• [Exercise] Which lines run from the start of the material below through the line containing "The image size is (888, 495)."? Retype them exactly, pictures excluded.

• [Exercise input]

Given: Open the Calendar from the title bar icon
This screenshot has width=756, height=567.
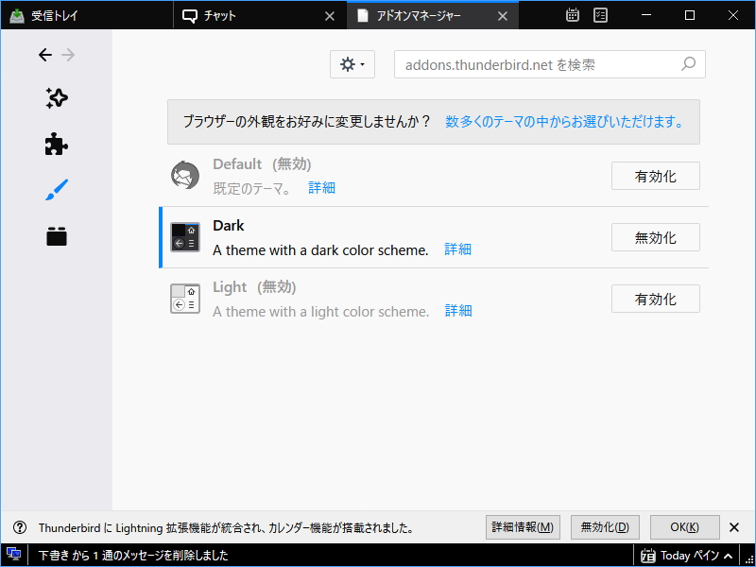Looking at the screenshot, I should [573, 15].
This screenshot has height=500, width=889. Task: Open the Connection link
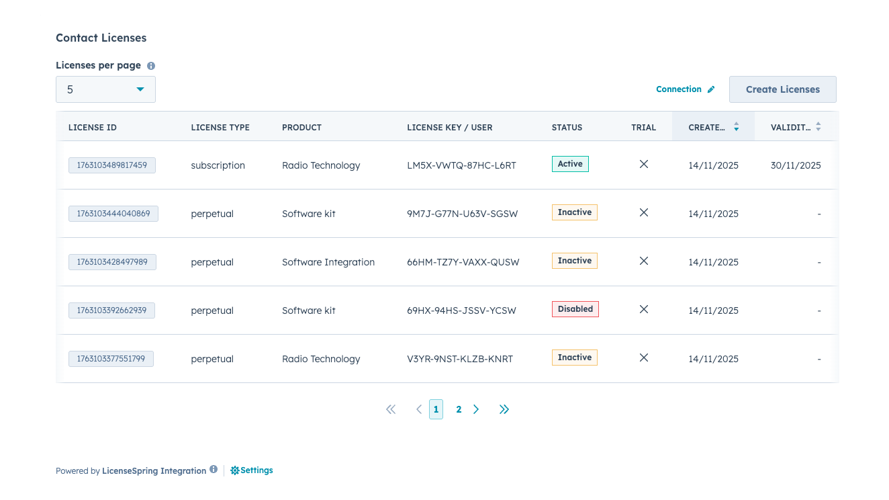click(678, 89)
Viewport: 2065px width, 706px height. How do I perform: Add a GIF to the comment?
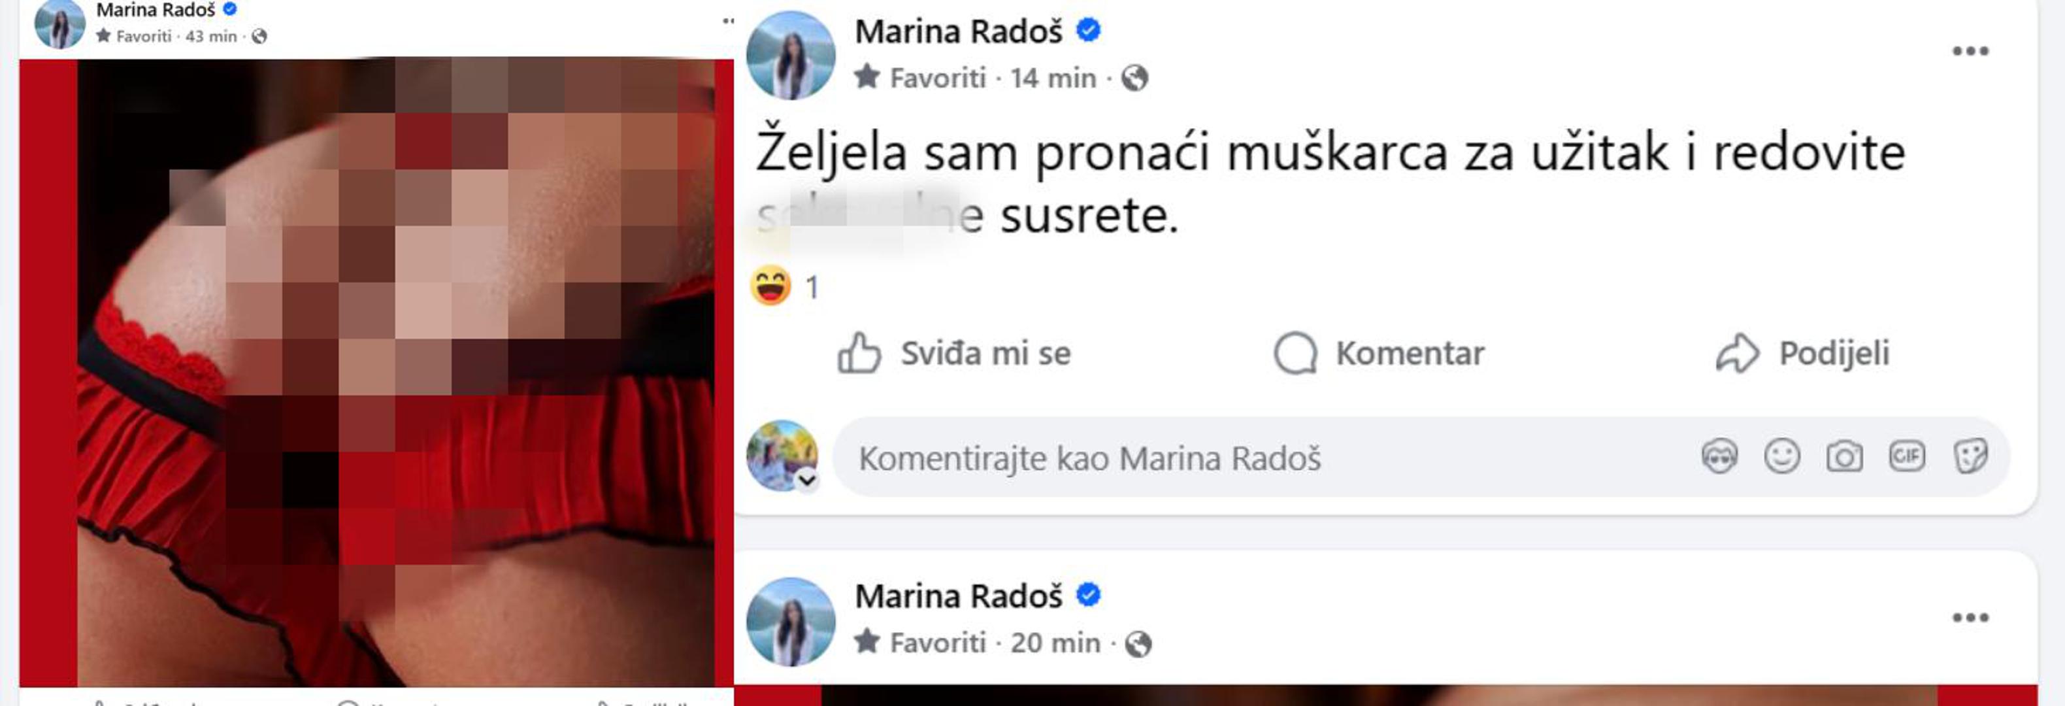coord(1907,456)
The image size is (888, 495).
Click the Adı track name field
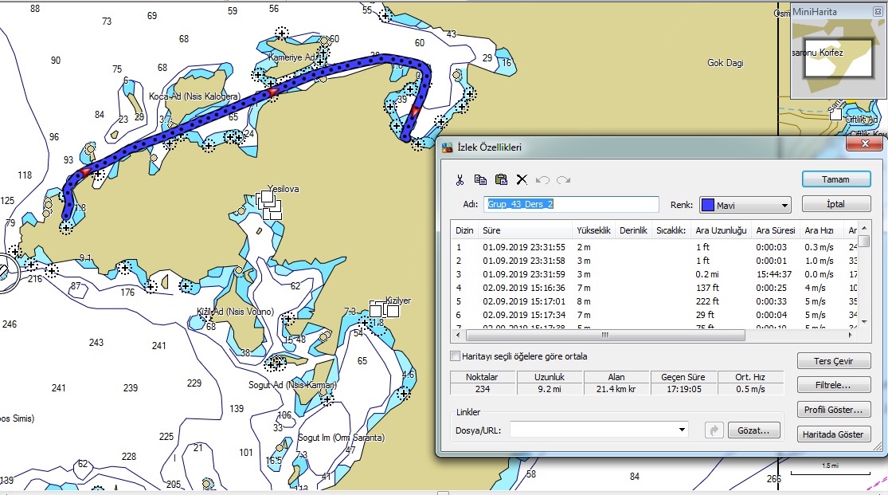571,204
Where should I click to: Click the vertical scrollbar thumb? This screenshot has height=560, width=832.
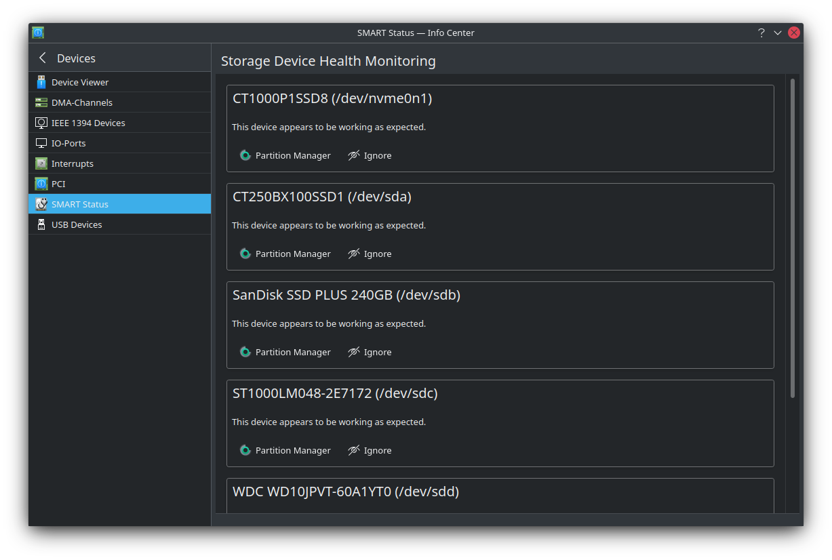tap(792, 237)
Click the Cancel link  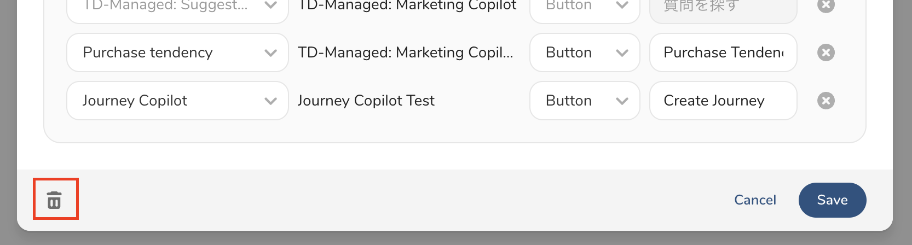pos(755,200)
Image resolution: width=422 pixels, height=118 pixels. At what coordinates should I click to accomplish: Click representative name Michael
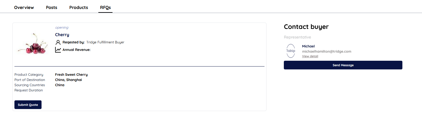(308, 46)
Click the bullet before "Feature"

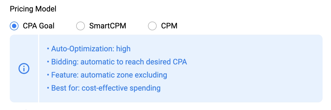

• [Result]
Given: Open the Calendar from the title bar icon
This screenshot has width=756, height=567.
Looking at the screenshot, I should [573, 15].
This screenshot has height=500, width=889. Task: Open the Connection link
click(678, 89)
Viewport: 2065px width, 706px height. How do I perform: Add a GIF to the comment?
coord(1907,456)
The image size is (888, 495).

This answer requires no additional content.